▸ **READING TEXT**
━━━━━━━━

Jesus was the last and final (required) sacrifice…the most perfect of them all. Once and for all, for the sake of all of humankind, Jesus took our place, instead of that of a wild beast.

Above all the reasons for Jesus needing to be the final and perfect sacrifice, maybe one of the other things God was hoping for was that we would come to understand the seriousness of the sacrificial system by having a human die for us. Maybe in the same way, God was trying to help us understand His care for the animals by comparing it with the death of a human for the same reason. But then, Jesus wasn’t just any human…Jesus was, and is, God. God came to us and took the place, not only of the animals, but also those of us who should have been on that cross instead of Him.

See? All throughout history, God was saying, ‘you belong on that sacrificial altar. You should be there, not this animal. It was your fault, your sin, you are the guilty party here, and therefore you should die.’ But because God loves us so, He gave us a way out by allowing us to replace ourselves with an animal of His choosing. And He later replaced us by dying, Himself. This was not as a way of escape from our guilt, but an act of mercy concerning our guilt.

The animals were part of God’s act of mercy. Therefore, we should not make the same mistake our ancestors made. Don’t make God’s act of mercy something to take for granted. God wants our hearts…He’s always wanted our hearts. And we need to give them to Him, full-heartedly if we’re to be fully His.

━━━━━━━━

▸ **LISTED ENTRIES**
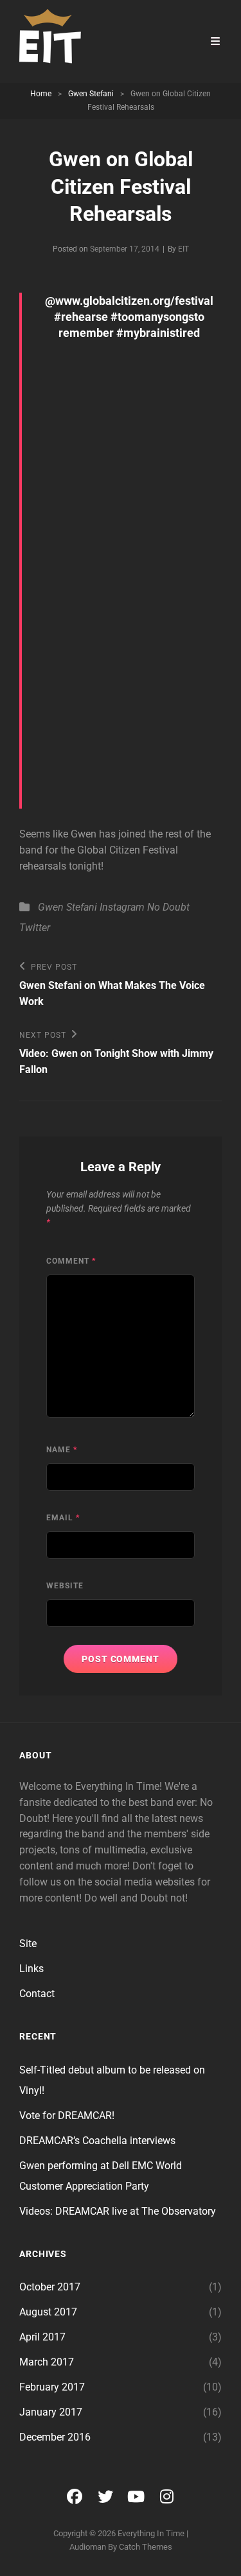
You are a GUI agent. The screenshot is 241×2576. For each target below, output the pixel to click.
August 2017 (48, 2312)
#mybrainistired (158, 332)
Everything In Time (151, 2533)
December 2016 (55, 2437)
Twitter (34, 928)
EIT (183, 249)
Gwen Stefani (91, 93)
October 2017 (49, 2287)
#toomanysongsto (157, 316)
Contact (37, 1994)
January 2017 (50, 2412)
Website (65, 1585)
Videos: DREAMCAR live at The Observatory (117, 2211)
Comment (71, 1261)
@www (62, 300)
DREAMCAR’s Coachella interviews (97, 2140)
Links (31, 1968)
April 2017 (42, 2337)
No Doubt (168, 907)
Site (28, 1943)
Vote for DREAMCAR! (66, 2115)
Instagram (122, 907)
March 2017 (46, 2362)
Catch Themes (145, 2547)
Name (61, 1449)
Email (63, 1517)
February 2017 (52, 2387)
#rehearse (81, 316)
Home (40, 93)
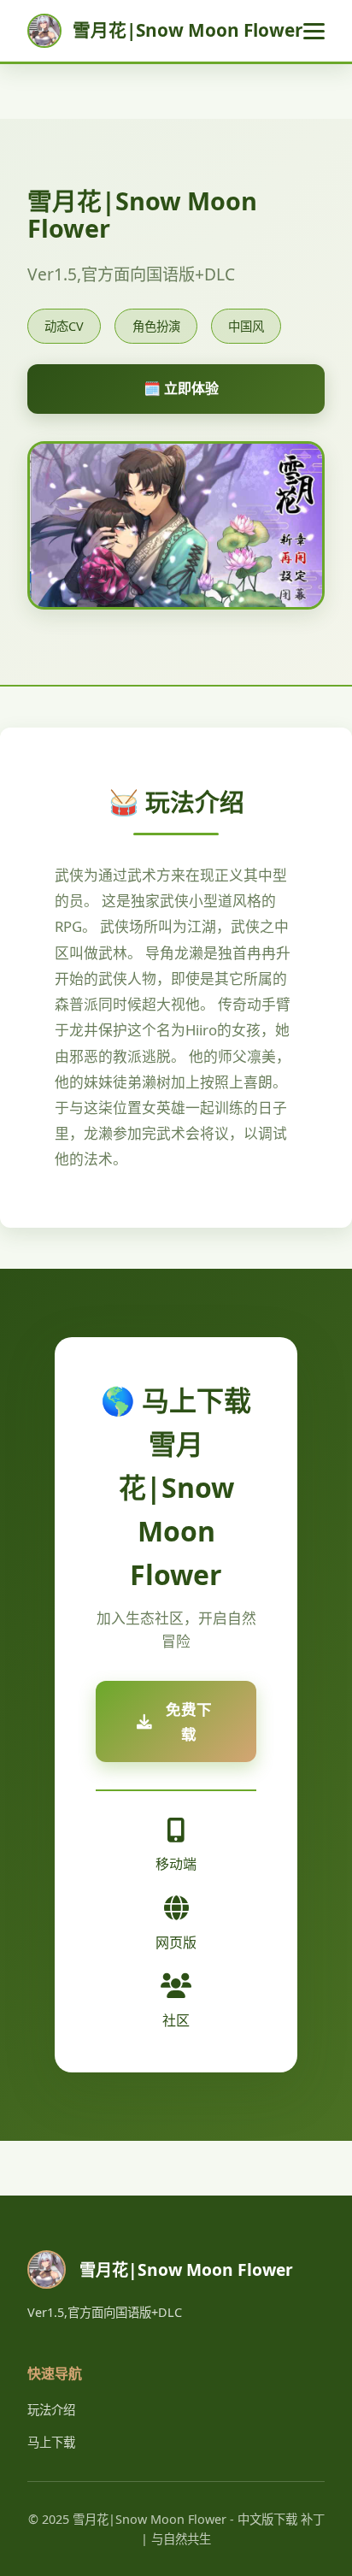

━━━━━━━━

▸ **CHALLENGE 1**
Retype the sacrifice passage word for word, everything from "The animals were" down to "be fully His.".
▸ **CHALLENGE 2**
Echo every line of the records exactly, leaving out the pictures.

▸ **WRITTEN SOLUTION 1**
The animals were part of God’s act of mercy. Therefore, we should not make the same mistake our ancestors made. Don’t make God’s act of mercy something to take for granted. God wants our hearts…He’s always wanted our hearts. And we need to give them to Him, full-heartedly if we’re to be fully His.

▸ **WRITTEN SOLUTION 2**
You are a GUI agent. The screenshot is 241×2576. For each target below, output the pixel to click.
August 2017 (48, 2312)
#mybrainistired (158, 332)
Everything In Time (151, 2533)
December 2016 (55, 2437)
Twitter (34, 928)
EIT (183, 249)
Gwen Stefani (91, 93)
October 2017 (49, 2287)
#toomanysongsto (157, 316)
Contact (37, 1994)
January 2017 (50, 2412)
Website (65, 1585)
Videos: DREAMCAR live at The Observatory (117, 2211)
Comment (71, 1261)
@www (62, 300)
DREAMCAR’s Coachella interviews (97, 2140)
Links (31, 1968)
April 2017 (42, 2337)
No Doubt (168, 907)
Site (28, 1943)
Vote for DREAMCAR! (66, 2115)
Instagram (122, 907)
March 2017 (46, 2362)
Catch Themes (145, 2547)
Name (61, 1449)
Email (63, 1517)
February 2017 (52, 2387)
#rehearse (81, 316)
Home (40, 93)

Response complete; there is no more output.